## [Work item]
Where the string "computer" occurs in a line of the entries below, copy that line.

## [Task inputs]
————
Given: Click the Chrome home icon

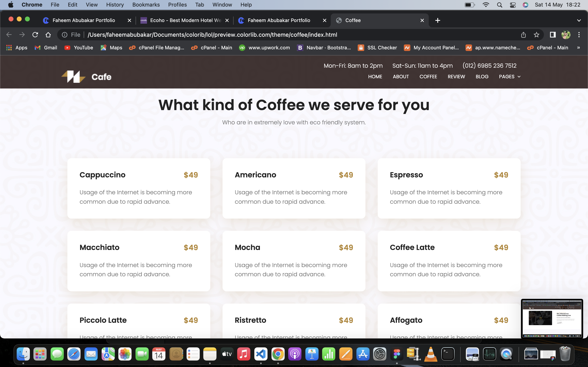Looking at the screenshot, I should click(x=48, y=35).
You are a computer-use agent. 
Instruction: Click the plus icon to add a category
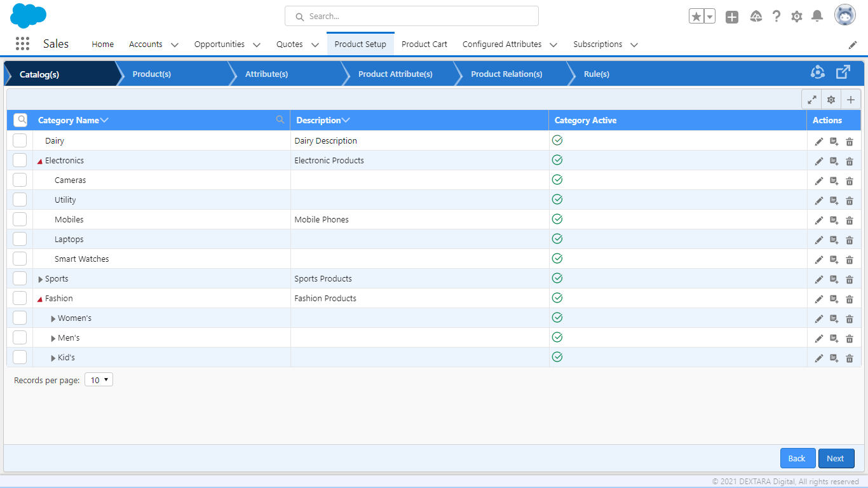pyautogui.click(x=851, y=99)
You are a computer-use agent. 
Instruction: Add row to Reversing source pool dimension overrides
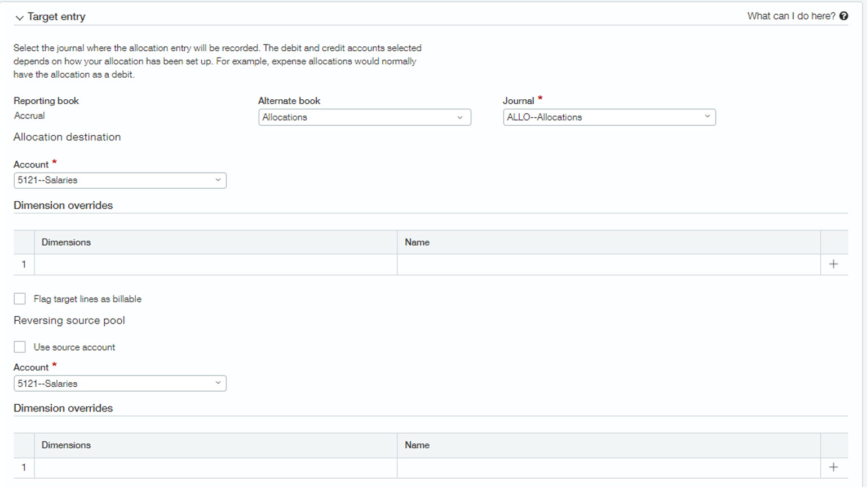point(833,467)
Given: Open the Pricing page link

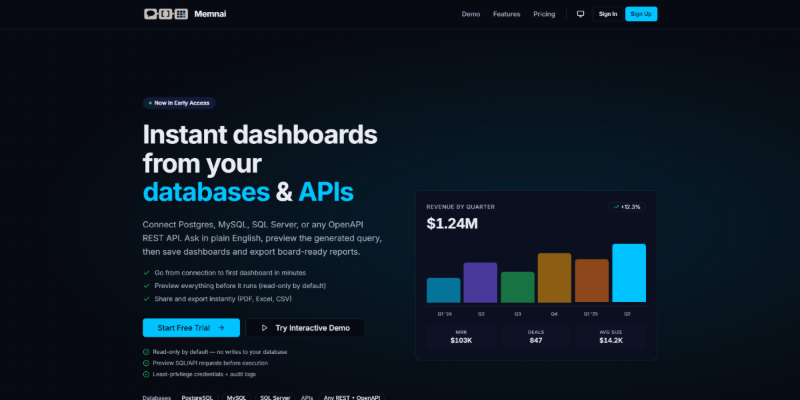Looking at the screenshot, I should click(544, 14).
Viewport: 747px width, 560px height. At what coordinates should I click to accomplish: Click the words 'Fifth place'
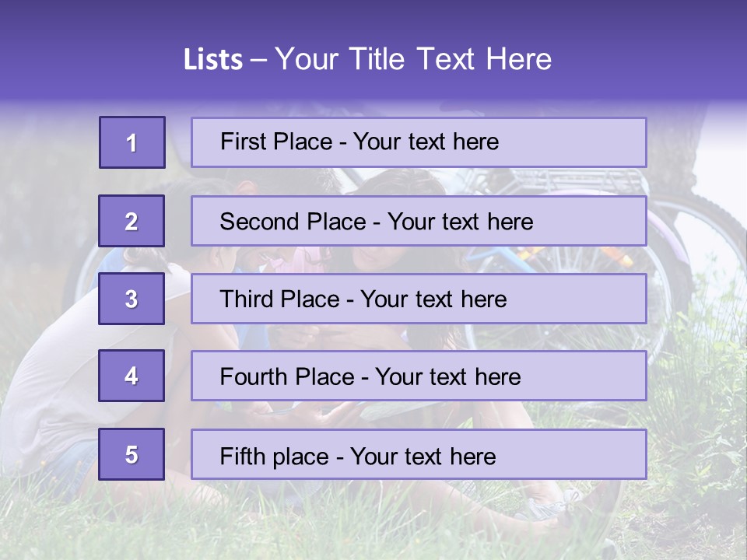[275, 457]
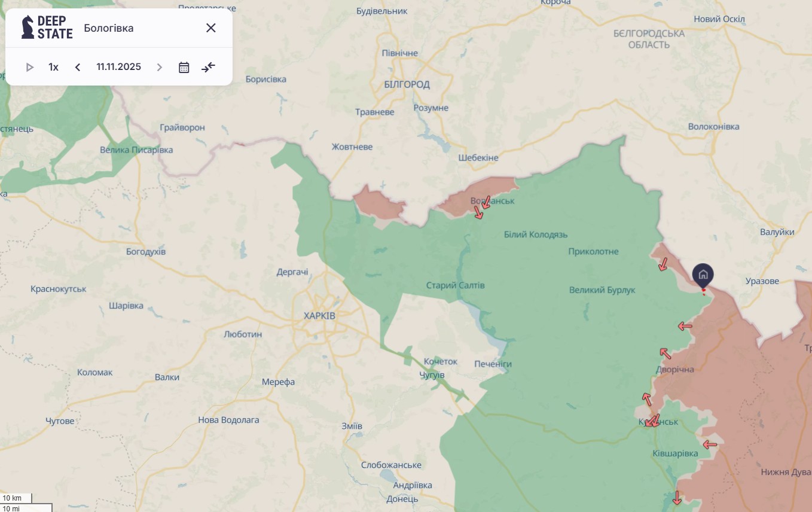
Task: Click the attack arrow just above Дворічна
Action: click(665, 353)
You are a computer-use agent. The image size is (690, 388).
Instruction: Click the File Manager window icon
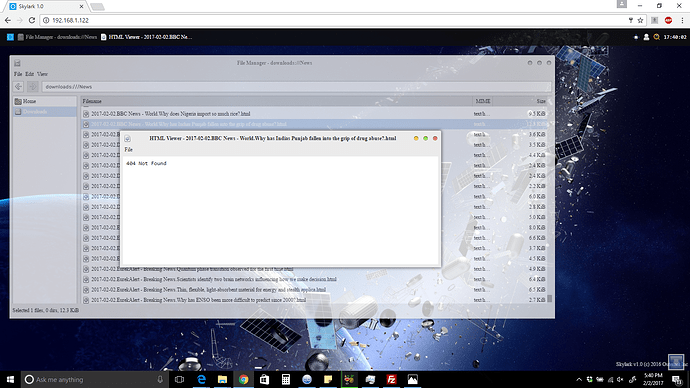(x=17, y=63)
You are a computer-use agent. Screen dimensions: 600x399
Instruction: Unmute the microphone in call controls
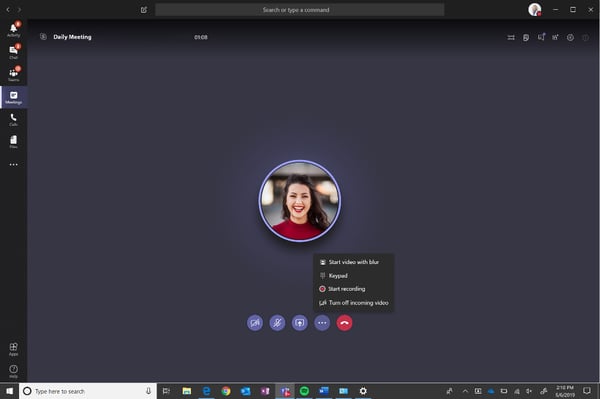coord(277,323)
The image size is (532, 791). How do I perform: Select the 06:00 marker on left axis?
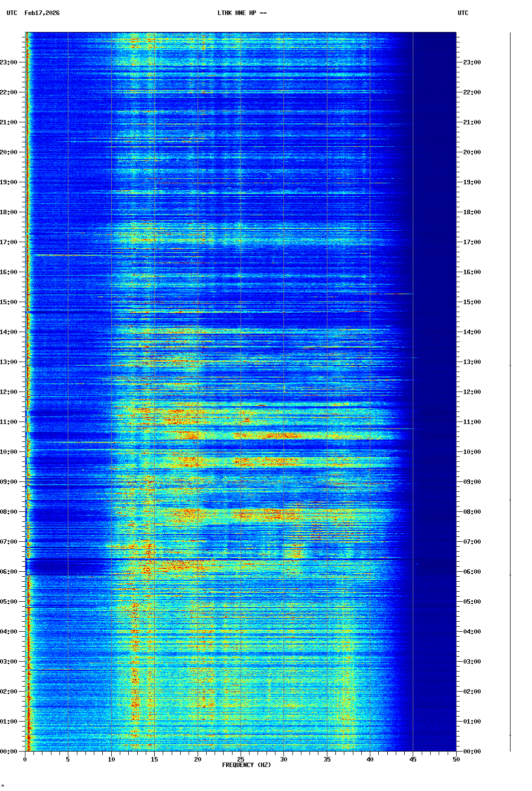[8, 572]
————
## [Output of the task]
You are a computer-use agent. 
You are a computer-use agent. 
You are a computer-use agent. The image size is (690, 388).
You are a computer-use agent. Screen dimensions: 600x399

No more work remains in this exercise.